> [WHAT TO PRODUCE]
What you print must match the data line for line.

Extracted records
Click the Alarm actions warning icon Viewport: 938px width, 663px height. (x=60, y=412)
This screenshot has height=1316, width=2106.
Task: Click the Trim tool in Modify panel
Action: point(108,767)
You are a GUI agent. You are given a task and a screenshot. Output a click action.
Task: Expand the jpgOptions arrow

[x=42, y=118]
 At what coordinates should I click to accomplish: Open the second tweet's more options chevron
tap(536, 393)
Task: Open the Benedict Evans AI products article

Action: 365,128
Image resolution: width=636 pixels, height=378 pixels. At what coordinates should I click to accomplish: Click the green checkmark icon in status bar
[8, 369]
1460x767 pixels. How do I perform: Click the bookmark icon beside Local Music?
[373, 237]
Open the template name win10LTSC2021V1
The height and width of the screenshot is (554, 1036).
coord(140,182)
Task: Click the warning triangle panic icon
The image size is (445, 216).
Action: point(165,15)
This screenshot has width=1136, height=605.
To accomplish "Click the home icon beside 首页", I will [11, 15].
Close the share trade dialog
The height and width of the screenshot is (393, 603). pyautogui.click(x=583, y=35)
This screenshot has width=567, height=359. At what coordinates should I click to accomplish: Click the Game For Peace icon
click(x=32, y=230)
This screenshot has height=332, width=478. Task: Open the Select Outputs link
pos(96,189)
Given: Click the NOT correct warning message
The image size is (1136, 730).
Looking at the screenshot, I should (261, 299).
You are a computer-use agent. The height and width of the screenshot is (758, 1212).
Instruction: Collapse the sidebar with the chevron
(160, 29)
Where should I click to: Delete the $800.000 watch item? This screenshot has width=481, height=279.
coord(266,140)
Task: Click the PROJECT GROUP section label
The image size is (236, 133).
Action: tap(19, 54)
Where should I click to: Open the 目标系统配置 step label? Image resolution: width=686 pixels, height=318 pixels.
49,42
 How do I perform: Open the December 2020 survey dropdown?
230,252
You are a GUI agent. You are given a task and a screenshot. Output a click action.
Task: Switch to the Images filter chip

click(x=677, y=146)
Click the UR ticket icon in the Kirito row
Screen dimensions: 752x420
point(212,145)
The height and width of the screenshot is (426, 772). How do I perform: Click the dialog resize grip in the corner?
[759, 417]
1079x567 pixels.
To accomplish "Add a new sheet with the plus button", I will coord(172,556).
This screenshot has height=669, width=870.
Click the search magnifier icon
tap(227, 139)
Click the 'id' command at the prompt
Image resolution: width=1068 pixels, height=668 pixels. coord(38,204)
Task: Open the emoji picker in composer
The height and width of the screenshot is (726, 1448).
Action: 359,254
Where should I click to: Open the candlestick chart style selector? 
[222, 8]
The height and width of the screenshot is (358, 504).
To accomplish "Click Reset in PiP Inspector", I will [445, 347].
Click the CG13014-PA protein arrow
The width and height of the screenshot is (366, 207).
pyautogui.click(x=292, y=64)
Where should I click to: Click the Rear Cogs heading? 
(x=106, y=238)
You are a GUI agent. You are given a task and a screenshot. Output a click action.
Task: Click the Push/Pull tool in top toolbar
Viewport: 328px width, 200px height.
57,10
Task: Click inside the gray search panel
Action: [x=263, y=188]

> [EXERCISE RESPONSE]
Click the Alarm actions warning icon Viewport: 938px width, 663px height. (x=60, y=412)
This screenshot has height=1316, width=2106.
Task: Click the Trim tool in Modify panel
Action: point(108,767)
You are a GUI agent. You are given a task and a screenshot. Output a click action.
Task: Expand the jpgOptions arrow

[x=42, y=118]
 At what coordinates should I click to accomplish: Open the second tweet's more options chevron
tap(536, 393)
Task: Open the Benedict Evans AI products article

Action: 365,128
Image resolution: width=636 pixels, height=378 pixels. At what coordinates should I click to accomplish: Click the green checkmark icon in status bar
[8, 369]
1460x767 pixels. How do I perform: Click the bookmark icon beside Local Music?
[373, 237]
Open the template name win10LTSC2021V1
The height and width of the screenshot is (554, 1036).
coord(140,182)
Task: Click the warning triangle panic icon
The image size is (445, 216).
Action: point(165,15)
This screenshot has width=1136, height=605.
To accomplish "Click the home icon beside 首页", I will [11, 15].
Close the share trade dialog
The height and width of the screenshot is (393, 603). pyautogui.click(x=583, y=35)
This screenshot has width=567, height=359. At what coordinates should I click to accomplish: Click the Game For Peace icon
click(x=32, y=230)
This screenshot has height=332, width=478. Task: Open the Select Outputs link
pos(96,189)
Given: Click the NOT correct warning message
The image size is (1136, 730).
Looking at the screenshot, I should (261, 299).
You are a computer-use agent. The height and width of the screenshot is (758, 1212).
Instruction: Collapse the sidebar with the chevron
(160, 29)
Where should I click to: Delete the $800.000 watch item? This screenshot has width=481, height=279.
coord(266,140)
Task: Click the PROJECT GROUP section label
The image size is (236, 133).
Action: tap(19, 54)
Where should I click to: Open the 目标系统配置 step label? Image resolution: width=686 pixels, height=318 pixels.
49,42
 How do I perform: Open the December 2020 survey dropdown?
230,252
You are a GUI agent. You are given a task and a screenshot. Output a click action.
Task: Switch to the Images filter chip

click(x=677, y=146)
Click the UR ticket icon in the Kirito row
Screen dimensions: 752x420
point(212,145)
The height and width of the screenshot is (426, 772). How do I perform: Click the dialog resize grip in the corner?
[759, 417]
1079x567 pixels.
To accomplish "Add a new sheet with the plus button", I will coord(172,556).
This screenshot has height=669, width=870.
Click the search magnifier icon
tap(227, 139)
Click the 'id' command at the prompt
Image resolution: width=1068 pixels, height=668 pixels. coord(38,204)
Task: Open the emoji picker in composer
The height and width of the screenshot is (726, 1448).
Action: 359,254
Where should I click to: Open the candlestick chart style selector? 
[222, 8]
The height and width of the screenshot is (358, 504).
To accomplish "Click Reset in PiP Inspector", I will [445, 347].
Click the CG13014-PA protein arrow
The width and height of the screenshot is (366, 207).
pyautogui.click(x=292, y=64)
Where should I click to: Click the Rear Cogs heading? 
(x=106, y=238)
You are a GUI agent. You are given a task and a screenshot. Output a click action.
Task: Click the Push/Pull tool in top toolbar
Viewport: 328px width, 200px height.
57,10
Task: Click inside the gray search panel
Action: [x=263, y=188]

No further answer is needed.